PROBLEM | Copy out everything from the line containing "What do you see at coordinates (1142, 156)" down to the line containing "The width and", both of those lines included, exactly as they appear in the records.

SOURCE MATERIAL |
————
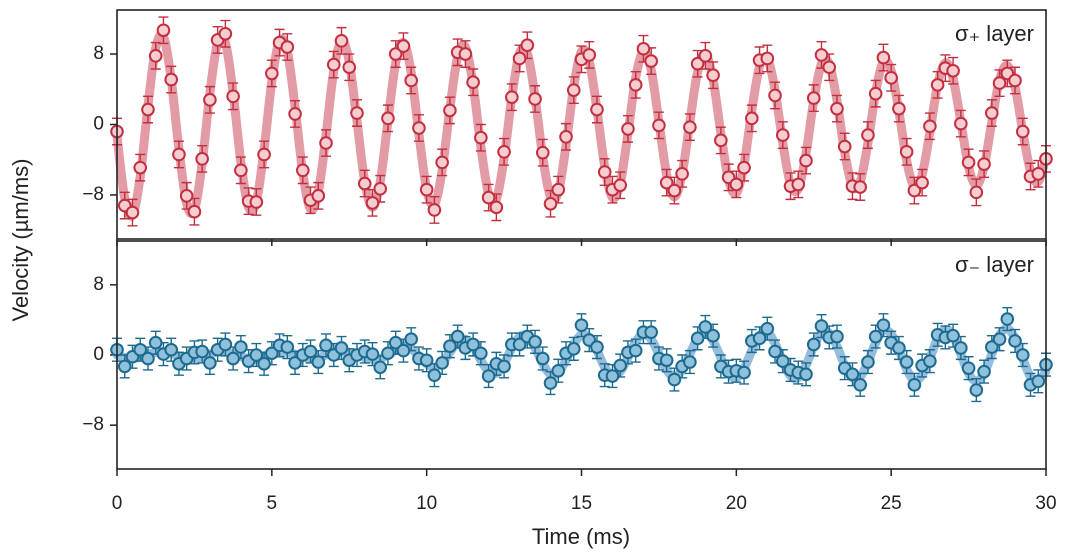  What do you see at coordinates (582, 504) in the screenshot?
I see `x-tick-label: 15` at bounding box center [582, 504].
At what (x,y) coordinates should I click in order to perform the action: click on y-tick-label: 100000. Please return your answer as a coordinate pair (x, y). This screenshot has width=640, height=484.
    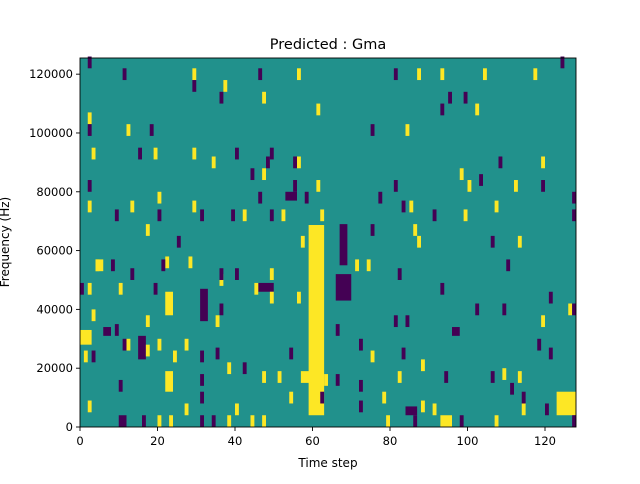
————
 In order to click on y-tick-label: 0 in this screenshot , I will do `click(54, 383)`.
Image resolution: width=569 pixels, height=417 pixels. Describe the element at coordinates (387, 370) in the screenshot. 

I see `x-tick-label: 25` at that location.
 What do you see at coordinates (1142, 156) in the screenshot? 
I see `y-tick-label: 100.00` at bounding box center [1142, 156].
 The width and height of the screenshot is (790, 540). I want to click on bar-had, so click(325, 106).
————
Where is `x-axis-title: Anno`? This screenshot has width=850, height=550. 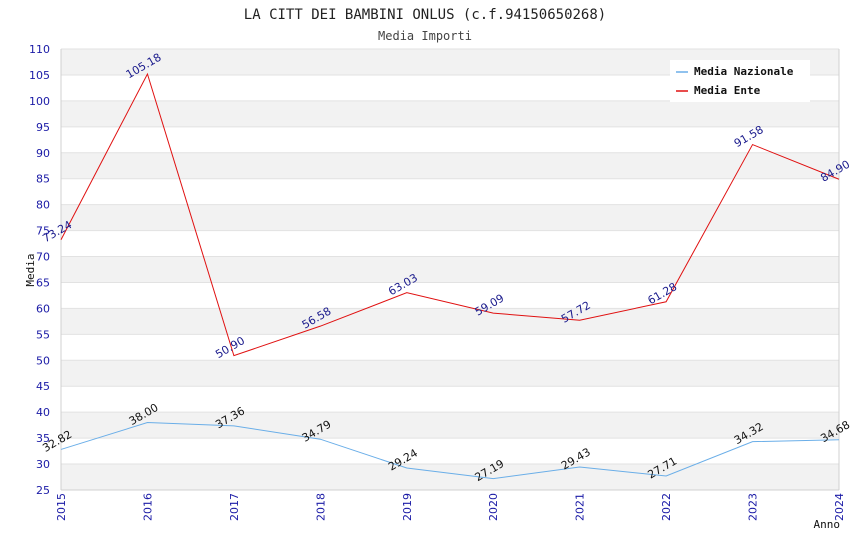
————
SOLUTION |
 What do you see at coordinates (1142, 156) in the screenshot? 
I see `y-tick-label: 100.00` at bounding box center [1142, 156].
 The width and height of the screenshot is (790, 540). I want to click on bar-had, so click(325, 106).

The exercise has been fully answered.